Among the records, which lines include "card"? List them.
EXERCISE INPUTS START
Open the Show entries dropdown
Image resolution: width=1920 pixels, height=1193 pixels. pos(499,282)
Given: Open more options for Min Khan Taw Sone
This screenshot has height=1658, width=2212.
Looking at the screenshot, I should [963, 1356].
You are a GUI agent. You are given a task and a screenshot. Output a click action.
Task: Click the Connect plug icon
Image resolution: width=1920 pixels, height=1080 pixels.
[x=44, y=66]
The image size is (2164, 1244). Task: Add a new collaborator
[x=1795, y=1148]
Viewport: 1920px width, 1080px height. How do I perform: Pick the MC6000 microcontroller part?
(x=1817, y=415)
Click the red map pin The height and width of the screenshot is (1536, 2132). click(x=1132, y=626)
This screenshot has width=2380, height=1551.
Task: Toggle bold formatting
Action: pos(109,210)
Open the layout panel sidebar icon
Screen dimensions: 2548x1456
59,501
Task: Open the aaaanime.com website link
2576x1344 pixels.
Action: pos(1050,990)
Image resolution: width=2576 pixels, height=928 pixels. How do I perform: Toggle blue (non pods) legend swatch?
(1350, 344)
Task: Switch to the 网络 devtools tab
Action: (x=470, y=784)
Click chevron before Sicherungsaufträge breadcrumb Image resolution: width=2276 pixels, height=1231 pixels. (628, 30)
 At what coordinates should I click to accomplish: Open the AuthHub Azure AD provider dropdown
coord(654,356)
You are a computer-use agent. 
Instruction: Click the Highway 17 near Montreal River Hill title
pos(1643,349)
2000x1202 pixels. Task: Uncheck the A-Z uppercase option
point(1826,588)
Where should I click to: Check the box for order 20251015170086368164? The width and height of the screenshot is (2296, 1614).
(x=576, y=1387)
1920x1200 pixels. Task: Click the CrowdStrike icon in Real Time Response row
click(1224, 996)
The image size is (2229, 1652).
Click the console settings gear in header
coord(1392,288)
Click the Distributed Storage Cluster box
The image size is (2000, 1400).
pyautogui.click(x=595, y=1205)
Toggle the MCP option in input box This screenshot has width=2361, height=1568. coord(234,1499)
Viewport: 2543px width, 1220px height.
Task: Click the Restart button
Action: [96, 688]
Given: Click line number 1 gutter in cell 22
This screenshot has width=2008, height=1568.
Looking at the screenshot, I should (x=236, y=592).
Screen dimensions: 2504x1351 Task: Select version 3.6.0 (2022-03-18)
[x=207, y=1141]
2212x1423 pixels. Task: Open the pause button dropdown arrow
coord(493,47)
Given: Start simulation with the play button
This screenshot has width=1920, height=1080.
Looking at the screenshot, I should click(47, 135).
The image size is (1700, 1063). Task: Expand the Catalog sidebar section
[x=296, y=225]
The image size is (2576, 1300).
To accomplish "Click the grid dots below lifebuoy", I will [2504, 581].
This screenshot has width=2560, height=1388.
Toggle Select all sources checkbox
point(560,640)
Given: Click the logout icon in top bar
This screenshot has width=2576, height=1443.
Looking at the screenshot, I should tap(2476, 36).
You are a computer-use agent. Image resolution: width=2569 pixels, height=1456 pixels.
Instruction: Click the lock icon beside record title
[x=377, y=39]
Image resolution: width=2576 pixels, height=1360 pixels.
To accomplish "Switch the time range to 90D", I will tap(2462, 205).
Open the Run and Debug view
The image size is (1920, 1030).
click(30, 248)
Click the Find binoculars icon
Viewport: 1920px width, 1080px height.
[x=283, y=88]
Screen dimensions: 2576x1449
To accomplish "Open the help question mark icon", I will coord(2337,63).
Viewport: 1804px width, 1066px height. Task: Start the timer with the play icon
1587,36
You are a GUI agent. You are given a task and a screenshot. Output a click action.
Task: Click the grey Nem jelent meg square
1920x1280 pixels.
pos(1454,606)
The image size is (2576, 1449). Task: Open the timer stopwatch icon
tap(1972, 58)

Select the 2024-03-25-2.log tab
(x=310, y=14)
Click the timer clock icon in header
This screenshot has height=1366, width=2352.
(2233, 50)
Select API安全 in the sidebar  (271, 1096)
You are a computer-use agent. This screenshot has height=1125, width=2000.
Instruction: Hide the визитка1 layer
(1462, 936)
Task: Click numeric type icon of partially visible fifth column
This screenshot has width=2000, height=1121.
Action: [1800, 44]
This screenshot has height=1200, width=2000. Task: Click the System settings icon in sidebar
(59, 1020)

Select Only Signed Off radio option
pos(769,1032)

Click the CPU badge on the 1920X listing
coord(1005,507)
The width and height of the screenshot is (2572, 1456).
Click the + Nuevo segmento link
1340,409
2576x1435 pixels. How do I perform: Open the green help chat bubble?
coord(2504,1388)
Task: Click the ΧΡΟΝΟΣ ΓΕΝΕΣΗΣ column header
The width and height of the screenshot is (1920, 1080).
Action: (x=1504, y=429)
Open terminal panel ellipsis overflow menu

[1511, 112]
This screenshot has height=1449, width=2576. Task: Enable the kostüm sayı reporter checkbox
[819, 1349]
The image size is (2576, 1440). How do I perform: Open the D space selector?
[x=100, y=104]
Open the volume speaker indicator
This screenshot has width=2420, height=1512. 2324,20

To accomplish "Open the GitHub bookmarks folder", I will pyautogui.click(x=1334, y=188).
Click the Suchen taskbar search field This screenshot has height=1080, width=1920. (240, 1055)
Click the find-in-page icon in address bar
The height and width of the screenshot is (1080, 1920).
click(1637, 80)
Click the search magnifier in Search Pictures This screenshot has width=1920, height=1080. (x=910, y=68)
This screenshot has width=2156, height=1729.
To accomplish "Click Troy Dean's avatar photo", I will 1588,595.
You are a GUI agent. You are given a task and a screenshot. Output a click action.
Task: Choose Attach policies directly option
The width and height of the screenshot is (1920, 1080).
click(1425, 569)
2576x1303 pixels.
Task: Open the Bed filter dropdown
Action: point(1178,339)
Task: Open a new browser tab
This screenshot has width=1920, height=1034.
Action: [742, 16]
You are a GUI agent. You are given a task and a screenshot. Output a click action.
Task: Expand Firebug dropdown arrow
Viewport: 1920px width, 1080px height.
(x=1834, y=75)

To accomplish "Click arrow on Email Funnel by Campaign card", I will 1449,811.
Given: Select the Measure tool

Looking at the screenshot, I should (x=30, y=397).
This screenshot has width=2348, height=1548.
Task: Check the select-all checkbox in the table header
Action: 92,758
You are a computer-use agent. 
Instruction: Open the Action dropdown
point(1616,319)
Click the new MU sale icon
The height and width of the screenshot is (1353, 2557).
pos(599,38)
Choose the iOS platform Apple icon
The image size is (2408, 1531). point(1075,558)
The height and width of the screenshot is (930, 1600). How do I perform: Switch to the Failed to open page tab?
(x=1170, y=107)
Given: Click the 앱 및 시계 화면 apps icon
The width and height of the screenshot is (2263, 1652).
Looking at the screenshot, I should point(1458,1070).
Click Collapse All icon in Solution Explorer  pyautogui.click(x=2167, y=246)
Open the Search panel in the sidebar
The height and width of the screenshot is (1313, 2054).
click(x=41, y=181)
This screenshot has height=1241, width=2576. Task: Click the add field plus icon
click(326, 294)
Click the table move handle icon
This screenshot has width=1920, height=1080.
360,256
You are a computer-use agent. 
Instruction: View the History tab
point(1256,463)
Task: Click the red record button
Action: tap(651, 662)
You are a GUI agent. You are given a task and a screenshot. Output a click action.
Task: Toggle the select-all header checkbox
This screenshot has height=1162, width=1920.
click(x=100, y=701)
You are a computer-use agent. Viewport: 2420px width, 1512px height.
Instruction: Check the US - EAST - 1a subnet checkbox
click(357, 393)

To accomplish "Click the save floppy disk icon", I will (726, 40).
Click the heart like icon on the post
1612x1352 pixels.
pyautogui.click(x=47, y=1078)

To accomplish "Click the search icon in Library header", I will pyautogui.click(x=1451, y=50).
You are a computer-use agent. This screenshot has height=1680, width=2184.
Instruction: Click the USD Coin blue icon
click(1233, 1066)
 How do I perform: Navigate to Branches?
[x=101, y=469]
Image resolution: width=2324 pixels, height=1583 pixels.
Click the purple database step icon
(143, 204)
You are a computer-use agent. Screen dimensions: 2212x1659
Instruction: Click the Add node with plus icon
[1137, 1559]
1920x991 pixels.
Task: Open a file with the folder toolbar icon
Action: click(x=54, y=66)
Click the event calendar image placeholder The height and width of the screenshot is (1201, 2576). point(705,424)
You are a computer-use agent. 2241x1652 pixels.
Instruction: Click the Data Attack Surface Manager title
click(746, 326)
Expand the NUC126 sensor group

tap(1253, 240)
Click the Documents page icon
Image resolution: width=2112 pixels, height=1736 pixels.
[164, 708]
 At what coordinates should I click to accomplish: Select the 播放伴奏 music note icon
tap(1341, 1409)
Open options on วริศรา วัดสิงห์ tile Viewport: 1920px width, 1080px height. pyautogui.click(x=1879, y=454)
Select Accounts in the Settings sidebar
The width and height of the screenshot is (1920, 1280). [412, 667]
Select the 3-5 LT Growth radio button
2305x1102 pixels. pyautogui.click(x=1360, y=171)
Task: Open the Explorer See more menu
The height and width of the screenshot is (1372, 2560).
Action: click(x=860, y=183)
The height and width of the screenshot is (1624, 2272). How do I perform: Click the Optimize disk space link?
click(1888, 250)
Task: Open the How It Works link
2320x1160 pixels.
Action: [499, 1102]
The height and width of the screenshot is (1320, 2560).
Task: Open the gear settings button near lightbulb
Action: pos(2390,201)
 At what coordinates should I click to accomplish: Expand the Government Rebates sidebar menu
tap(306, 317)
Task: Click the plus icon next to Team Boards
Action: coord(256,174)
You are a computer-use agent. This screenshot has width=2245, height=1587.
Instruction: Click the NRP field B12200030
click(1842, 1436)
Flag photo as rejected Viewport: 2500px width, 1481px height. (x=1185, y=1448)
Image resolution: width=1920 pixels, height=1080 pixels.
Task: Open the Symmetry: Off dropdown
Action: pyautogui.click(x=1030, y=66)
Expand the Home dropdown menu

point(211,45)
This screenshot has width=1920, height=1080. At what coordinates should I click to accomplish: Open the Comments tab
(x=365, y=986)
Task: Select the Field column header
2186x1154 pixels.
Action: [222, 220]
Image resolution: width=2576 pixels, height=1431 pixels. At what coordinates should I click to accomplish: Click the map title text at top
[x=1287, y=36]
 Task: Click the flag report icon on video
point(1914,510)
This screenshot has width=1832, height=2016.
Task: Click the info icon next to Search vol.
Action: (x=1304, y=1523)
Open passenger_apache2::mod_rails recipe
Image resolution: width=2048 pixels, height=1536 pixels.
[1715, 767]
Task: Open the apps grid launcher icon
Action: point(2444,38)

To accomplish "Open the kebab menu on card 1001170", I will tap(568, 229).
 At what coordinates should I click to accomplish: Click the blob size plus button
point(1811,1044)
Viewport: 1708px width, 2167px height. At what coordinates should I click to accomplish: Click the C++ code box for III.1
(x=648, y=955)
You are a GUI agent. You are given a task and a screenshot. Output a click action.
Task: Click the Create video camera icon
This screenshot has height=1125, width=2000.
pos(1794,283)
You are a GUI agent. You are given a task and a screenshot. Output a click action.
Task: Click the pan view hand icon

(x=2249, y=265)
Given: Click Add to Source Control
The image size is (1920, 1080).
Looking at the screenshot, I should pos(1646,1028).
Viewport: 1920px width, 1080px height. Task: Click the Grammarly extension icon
EXERCISE INPUTS END
■ **RESPONSE TO THIS EXERCISE**
To accomplish "Click arrow on Email Funnel by Campaign card", I will 1449,811.
To accomplish "Open the kebab menu on card 1001170", I will tap(568, 229).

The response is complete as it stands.